Georgios Petasis - Publications...

Publication Abstracts

[NERC] [Language Resources] [POS Tagging] [by Category] [by Year] [2002] [2001] [2000] [1999] [1998]

Publications
   Named-Entity Recognition
   Language Resources
   POS Tagging
   [2002]
   [2001]
   [2000]
   [1999]
   [1998]

Ellogon

Tcl/Tk

Contact Information

PCI 2001

G. Petasis, V. Karkaletsis, D. Farmakiotou, G. Samaritakis, I. Androutsopoulos, C. D. Spyropoulos, "A Greek Morphological Lexicon and its Exploitation by a Greek Controlled Language Checker". In Proceedings of the 8^th Panhellenic Conference on Informatics, 8 - 10 November 2001, Nicosia, Cyprus.
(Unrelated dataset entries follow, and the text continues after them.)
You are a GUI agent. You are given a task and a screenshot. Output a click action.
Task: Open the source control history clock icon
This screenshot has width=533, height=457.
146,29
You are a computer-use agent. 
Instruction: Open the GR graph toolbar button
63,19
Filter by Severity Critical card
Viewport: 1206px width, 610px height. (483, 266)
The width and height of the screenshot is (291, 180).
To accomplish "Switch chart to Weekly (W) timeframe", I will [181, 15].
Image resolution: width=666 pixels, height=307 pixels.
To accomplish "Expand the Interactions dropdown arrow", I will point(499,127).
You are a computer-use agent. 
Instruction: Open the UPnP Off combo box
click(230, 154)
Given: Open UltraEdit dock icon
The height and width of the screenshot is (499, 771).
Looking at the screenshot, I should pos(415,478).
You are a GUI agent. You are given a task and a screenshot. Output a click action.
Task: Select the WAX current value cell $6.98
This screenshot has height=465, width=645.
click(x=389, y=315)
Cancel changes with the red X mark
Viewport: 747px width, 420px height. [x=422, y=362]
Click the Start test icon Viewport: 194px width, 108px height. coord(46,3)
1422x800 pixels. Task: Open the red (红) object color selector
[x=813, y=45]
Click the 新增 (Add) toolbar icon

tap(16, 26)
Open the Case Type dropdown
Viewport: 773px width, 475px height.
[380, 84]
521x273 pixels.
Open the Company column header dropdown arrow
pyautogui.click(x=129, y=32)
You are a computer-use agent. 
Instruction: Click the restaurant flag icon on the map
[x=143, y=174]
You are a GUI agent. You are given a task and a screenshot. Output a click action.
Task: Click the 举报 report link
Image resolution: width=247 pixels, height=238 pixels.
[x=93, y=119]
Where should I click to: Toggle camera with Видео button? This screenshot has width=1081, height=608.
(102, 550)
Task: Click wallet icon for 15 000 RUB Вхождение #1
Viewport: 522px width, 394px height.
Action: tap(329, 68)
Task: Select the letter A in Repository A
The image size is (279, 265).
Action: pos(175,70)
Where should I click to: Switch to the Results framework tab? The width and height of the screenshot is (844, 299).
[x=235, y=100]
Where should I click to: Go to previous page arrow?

This paper presents a large-scale Greek morphological lexicon, developed by the Software & Knowledge Engineering Laboratory (SKEL) of NCSR "Demokritos". The paper describes the lexicon architecture, the procedure followed to develop it, as well as the provided functionalities to update it. The morphological lexicon was used to develop a lemmatiser and a morphological analyser that were included in a controlled language checker for Greek. The paper discusses the current coverage of the lexicon, as well as remaining issues and how we plan to address them. Our long-term goal is to produce a wide-coverage morphological lexicon of Greek that can be easily exploited in several natural language processing applications.

ACL-EACL 2001

G. Petasis, F. Vichot, F. Wolinski, G. Paliouras, V. Karkaletsis, C. D. Spyropoulos, "Using Machine Learning to Maintain Rule-based Named - Entity Recognition and Classification Systems". In Proceedings of the 39^th Conference of Association for Computational Linguistics (ACL-EACL 2001), pp. 418 - 425, July 9 - 11 2001, Toulouse, France.
This paper presents a method that assists in maintaining a rule-based named-entity recognition and classification system. The underlying idea is to use a separate system, constructed with the use of machine learning, to monitor the performance of the rule-based sys-tem. The training data for the second system is generated with the use of the rule-based system, thus avoiding the need for manual tagging. The disagreement of the two systems acts as a signal for updating the rule-based sys-tem. The generality of the approach is illustrated by applying it to large corpora in two different languages: Greek and French. The results are very encouraging, showing that this alternative use of machine learning can assist significantly in the maintenance of rule-based systems.

COIL 2000

G. Petasis, S. Petridis, G. Paliouras, V. Karkaletsis, S. J. Perantonis, C. D. Spyropoulos, "Symbolic and Neural Learning for Named-Entity Recognition". In Proceedings of European Best Practice Workshops and Symposium on Computational Intelligence and Learning (COIL 2000), June 19 - 23 2000, Chios, Greece.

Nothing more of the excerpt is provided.